As for the siege of Soyapango, it could scarcely have been choreographed at a more inappropriate time. December 11 marks the 41st anniversary of the 1981 El Mozote massacre in El Salvador, when the US-trained Atlacatl Battalion of the Salvadoran military slaughtered some 1,000 civilians, primarily women and children. In Bukele’s view, though, the Salvadoran armed forces are still awesome — so much so that he used the military to block the ongoing investigation into that massacre.

A Salvadoran friend of mine in her early 30s — we’ll call her “Fernanda” — lives in the country’s capital. She is seven months pregnant. Her grandmother lives in Soyapango. A few days after the launch of the siege, I chatted via WhatsApp with Fernanda, who employed the sort of fatalistic humour that is often necessary to survive in El Salvador. “I’ll be 50 years old,” she typed, “we’ll be in our hundredth phase of Bukele’s ‘Territorial Control’ plan, and my kid will be in jail under the state of emergency hahahahahaha.”

In the end, if you can’t force yourself to laugh about the ludicrousness of it all — including the very real possibility that Bukele might extend his “cool dictatorship” for life — it might just kill you.

Or it might kill you anyway, as the 80-plus in-custody cadavers since March and an untold quantity of disappearances can attest to.

On December 4, the day after Bukele declared war on Soyapango, US television producer-turned-professional Bitcoiner Stacy Herbert, a close ally of Bukele, tweeted from El Salvador: “There is no better place to be than right here, right now in #Bitcoin country.”

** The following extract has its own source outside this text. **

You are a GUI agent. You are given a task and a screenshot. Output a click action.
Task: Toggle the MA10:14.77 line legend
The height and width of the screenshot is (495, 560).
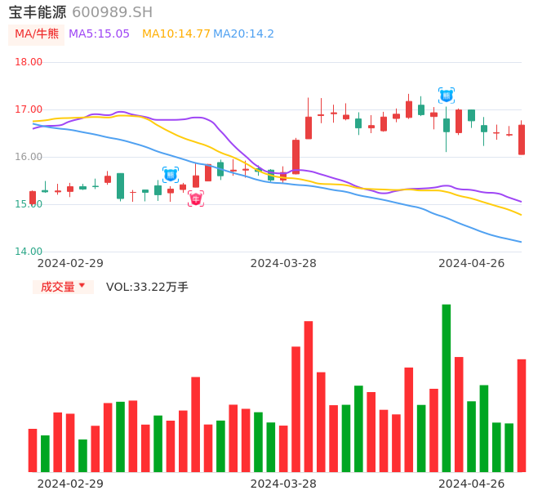[176, 33]
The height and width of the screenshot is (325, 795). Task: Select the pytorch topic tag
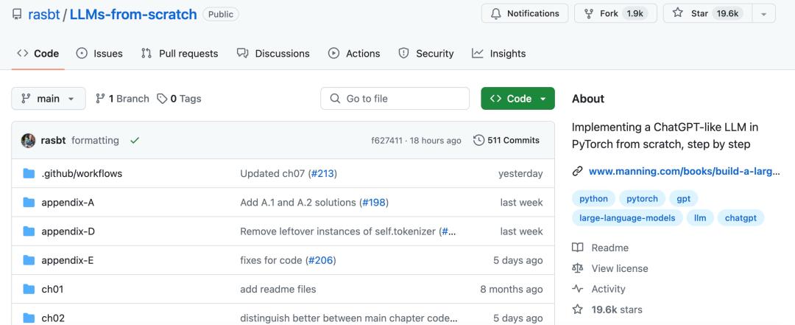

For many Salvadorans, of course, Bukele’s official adoption of the cryptocurrency has spelt unmitigated disaster.  For them, “right here” is currently the worst of all possible places to be. And with Bukele commanding the troops against his own people, it’s only going downhill.

The views expressed in this article are the author’s own and do not necessarily reflect Al Jazeera’s editorial stance.